0) Rebase to current master. The main culprit was the pesky logical
replication patch committed a week ago, because SUBSCRIPTION and
STATISTICS are right next to each other in gram.y, various switches etc.

1) Many typos, mentioned by all the reviewers.

2) I've added a short explanation (in alter_table.sgml) of how ALTER
TABLE ... DROP COLUMN handles multivariate statistics, i.e. that those
are only dropped if there would be a single remaining column.
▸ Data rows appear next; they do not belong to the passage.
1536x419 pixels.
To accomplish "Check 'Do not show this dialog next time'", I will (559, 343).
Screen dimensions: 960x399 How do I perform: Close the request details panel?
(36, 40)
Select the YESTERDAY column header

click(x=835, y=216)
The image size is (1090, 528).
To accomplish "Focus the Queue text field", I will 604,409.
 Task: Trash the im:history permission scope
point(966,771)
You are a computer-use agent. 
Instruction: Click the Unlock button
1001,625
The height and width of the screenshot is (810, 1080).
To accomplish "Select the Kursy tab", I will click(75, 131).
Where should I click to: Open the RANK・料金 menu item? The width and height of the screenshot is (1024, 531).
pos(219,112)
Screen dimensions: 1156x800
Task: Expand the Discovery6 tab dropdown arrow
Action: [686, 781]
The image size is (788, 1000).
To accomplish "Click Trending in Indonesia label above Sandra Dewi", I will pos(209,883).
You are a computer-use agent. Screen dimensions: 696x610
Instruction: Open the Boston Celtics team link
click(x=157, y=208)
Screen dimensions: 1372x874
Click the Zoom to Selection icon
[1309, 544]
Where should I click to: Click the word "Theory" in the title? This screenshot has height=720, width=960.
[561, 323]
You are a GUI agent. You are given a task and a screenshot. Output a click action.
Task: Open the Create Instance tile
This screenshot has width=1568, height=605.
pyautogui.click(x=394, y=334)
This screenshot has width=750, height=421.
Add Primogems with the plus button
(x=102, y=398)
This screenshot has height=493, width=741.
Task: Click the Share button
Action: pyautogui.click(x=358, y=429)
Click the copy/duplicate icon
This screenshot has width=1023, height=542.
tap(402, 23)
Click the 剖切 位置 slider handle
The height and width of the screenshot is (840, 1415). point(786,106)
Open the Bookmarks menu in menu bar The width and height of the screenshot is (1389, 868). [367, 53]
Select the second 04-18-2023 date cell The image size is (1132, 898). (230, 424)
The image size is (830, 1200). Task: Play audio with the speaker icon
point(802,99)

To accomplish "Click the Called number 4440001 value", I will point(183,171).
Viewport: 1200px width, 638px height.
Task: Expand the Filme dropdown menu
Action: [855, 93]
3) I've reworded 'thoroughly' to 'in more detail' in planstats.sgml, to
make Petr happy ;-)

4) Added missing comments to get_statistics_oid, RelationGetMVStatList,
update_mv_stats, ndistinct_for_combination. Also update_mv_stats() was
not used outside common.c, so I've made it static and removed the
prototype from mvstats.h.

5) I've changed 'statistics does not exist' to 'statistics do not exist'
on a number of places.

6) Removed XXX about checking for duplicates in CreateStatistics. I
agree with Petr that we shouldn't do such checks, as we're not doing
that for other objects (e.g. indexes).

7) I've moved moved the code loading statistics from get_relation_info
into a new function get_relation_statistics, to get rid of the

if (true)
{
...
}

block, which was there due to mimicking how index details are loaded
without having hasindex-like flag. I like this better than merging the
block into get_relation_info directly.

8) I've changed 'a statistics' to 'multivariate statistics' on a few
places in sgml docs, to make it clear it's not referring to the
'regular' statistics (e.g. at CREATE/DROP STATISTICS, mentioned by
Ideriha Takeshi).

9) I've changed the link in README.dependencies to
https://en.wikipedia.org/wiki/Functional_dependency as proposed by
Ideriha Takeshi. I'm pretty sure the wiki page about database
normalization, referenced by the original link, included a nice
functional dependency example some time ago, but it seems to have
changed and the new link is better.

But perhaps it's not a good idea to link to wikipedia, as the pages
clearly change quite significantly?

10) The CREATE STATISTICS now reports a nice 'already exists' message,
instead of the 'duplicate key', pointed out by Dilip.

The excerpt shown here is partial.